Penn State Investigation Implicates Icon and Motivates Removal of Monument
By Mark Felicetti
There is no “aftermath” to thePennStatechild abuse and sexual molestation incidents … people’s lives were forever changed.
The pain continues.
One pathetic parasite, Jerry Sandusky, a single mind teeming with perversion, was responsible for the crimes. But, according to the Freeh investigation, a handful of people in power were complicit in a cover up that allowed that fiend to ruin lives for over a decade.
PSU football head coach Joe Paterno lost perspective of what was truly valuable.
He made a tragic choice in deciding the one and only thing that was important to him … and it wasn’t the victims.
His inaction was inexcusable. His covert action was criminal.
On Sunday,PennStatetook a step toward beginning the healing by removing the statue of Paterno that sat outside their stadium.
It had become an allegory in tableau. It mirrored Paterno’s selfish actions and dishonorable decisions.
The symbolism is sickening.
The statue is cold bronze against a rough granite wall. No warmth or human compassion.
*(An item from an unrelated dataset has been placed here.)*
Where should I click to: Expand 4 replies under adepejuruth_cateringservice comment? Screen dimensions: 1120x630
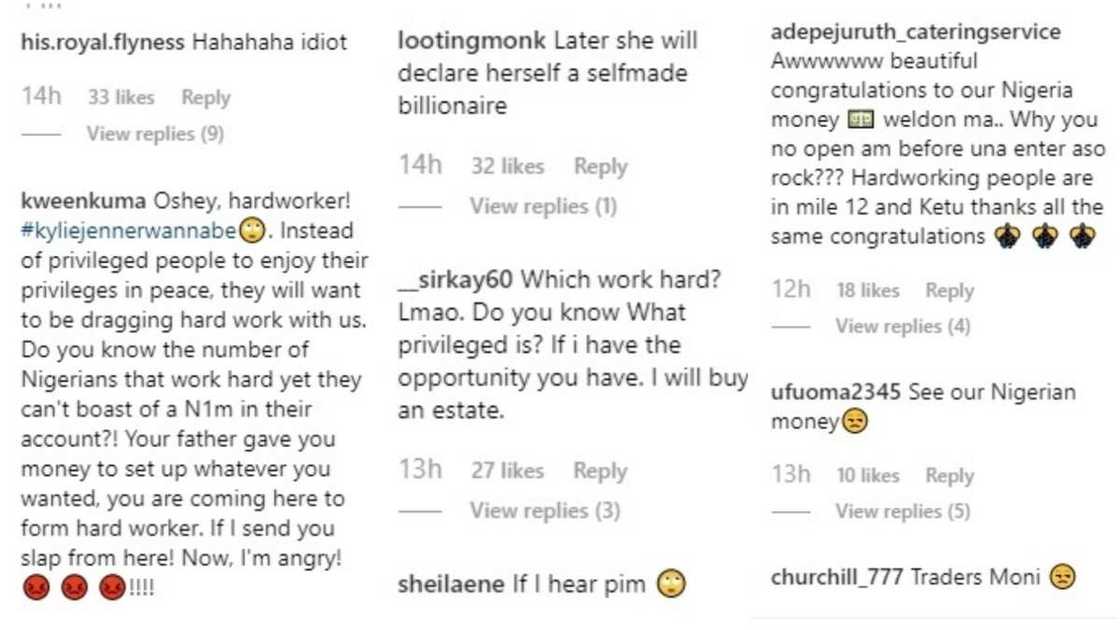[x=902, y=326]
The image is motionless. Not a moment frozen in time, but an indictment of his torpid response to the numerous accusations.
The players (young men) depicted in the background are much smaller and sculpted in bas-relief … pressed flat against the stonewall. The irony is ugly.
Paterno’s figure is separate from them. Ahead, but he is not leading them.
No. He has turned his back to them and he’s walking away … as he did with the victims.
His hand is not raised in a gesture of guidance. He is not beckoning to them, “Follow me.”
Joe is not pointing the way.
His extended index finger does not signify “We’re number one.”
It is symbolic of the one thing that was important to him … the one and only thing. His legacy.
The debate over what to do with the statue became a polarizing issue.
On Sunday, July 15,PennStatequietly issued a statement that “no decision had been made” about the statue.
One week later a work detail blocked off the area around the statue with a chain-link fence that was shrouded in blue tarps. The monument was removed.
The statue has been moved to a secure storage space inside of the stadium … where it will be safe.
In a final and vile twist, the statue received more protection than the victims.
Nothing purifies like fire.
Melt the statue.
Repurpose the metal and cast it into small pendants in the shape of single teardrops.
Sell them, and give the proceeds to organizations for the prevention and detection of child abuse, and programs that assist the victims.